Sinisgalli, il cuore (introvabile) della poesia

Che libro meraviglioso è L’età della luna! Fu pubblicato nello Specchio mondadoriano nel 1962. Leonardo Sinisgalli, che ne è l’autore, aveva allora 54 anni, viveva a Roma e di tanto in tanto si recava a Montemurro, il paese della Lucania dove era nato e che torna spesso nei suoi versi. Era poeta, ingegnere, matematico, curava la pubblicità per Eni e Alitalia. In passato aveva diretto il settore pubblicità della Pirelli e fondato e guidato la rivista di cultura scientifica La civiltà delle macchine.

Leonardo Sinisgalli, in una foto di Federico Patellani

Leonardo Sinisgalli, in una foto di Federico Patellani

L’età della luna è un prosimetro, una raccolta di prose e poesie (ma forse sarebbe meglio dire testi poetici in prosa e testi poetici in versi), scritte tra il 1956 e il ’62. Il testo che apre il libro, Poesia, si compone di un solo rigo (o è un verso?): “L’amore del Poeta è la realtà che egli distrugge”.

Nel corso del libro si parla spesso di poesia, con tono sentenzioso, sorpreso, ironico, divertito. In una prosa che fa parte della sezione L’immobilità dello scriba, Sinisgalli afferma che i critici svolgono “operazioni chirurgiche, alcune assai delicate (…) con la benda davanti alla bocca per arrivare al midollo spinale del povero poeta smidollato”. I critici “cercano la logica nei poeti”, ai quali giova però soprattutto “la loro innocenza”. Sinisgalli confessa: “Il mio sforzo di scrivere versi è stato appunto il disprezzo della mia saggezza”. E poi: “Credo di non sapere ancora quale sia precisamente il mestiere di poeta”.
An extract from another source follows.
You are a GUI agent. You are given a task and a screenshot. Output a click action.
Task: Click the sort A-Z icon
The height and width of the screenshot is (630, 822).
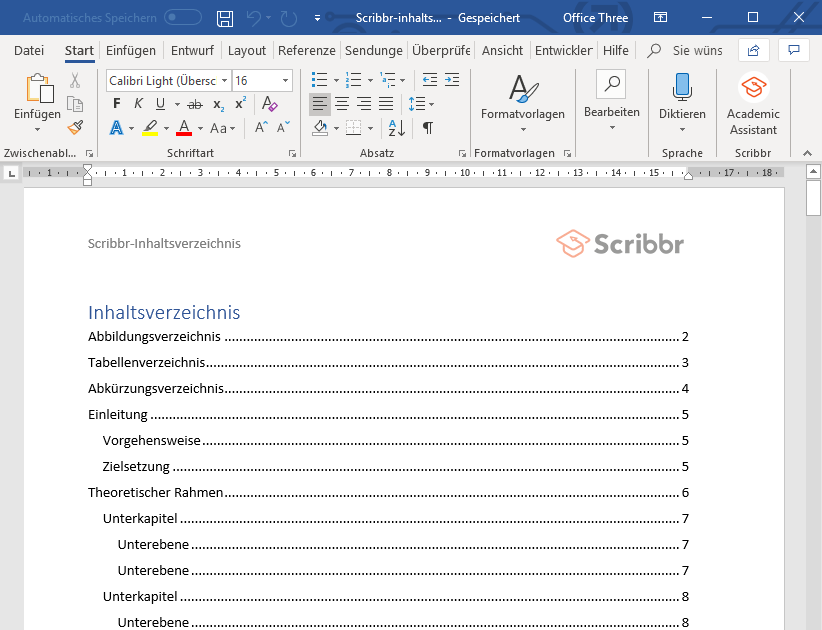pos(397,128)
Disprezzare la propria saggezza può anche significare non predisporre ma raccogliere. Il poeta insomma non si muove convinto verso un punto d’arrivo, verso l’obiettivo programmato, perché non ha un progetto. Non sa nemmeno capire perché il suo discordo sia partito proprio da quel verso, cosa l’abbia indotto a cominciare da lì.

Sinisgalli conclude: “I versi hanno una concatenazione che non si rivela in superficie. Convergono verso un punto che le stratificazioni possono nascondere a qualunque scandaglio, un cuore introvabile”.
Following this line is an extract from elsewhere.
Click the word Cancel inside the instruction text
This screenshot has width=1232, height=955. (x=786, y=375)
Questo non significa che la parola della poesia debba essere oscura per statuto, ma solo che forse il mestiere del poeta, anche del poeta che più nitidamente ci consegna i suoi versi, è quello di rendere introvabile il cuore della poesia, di sapere che se una logica esiste è nascosta sotto le stratificazioni dei versi. Lì, in un luogo che non si rivela, c’è qualcosa che si muove continuamente, che cambia di forma e di colore.

Il mestiere di poeta (non lo dice lo stesso Sinisgalli ad inizio del libro?) è fondato intorno all’atto di distruggere la realtà, anzi intorno alla consapevolezza che, agli occhi di chi la ama, la realtà non può che apparire distrutta: scomposta, baluginante, rarefatta. E il poeta non può che tentare, all’infinito, di ricomporre in unità la parole, per dire la frammentazione della realtà.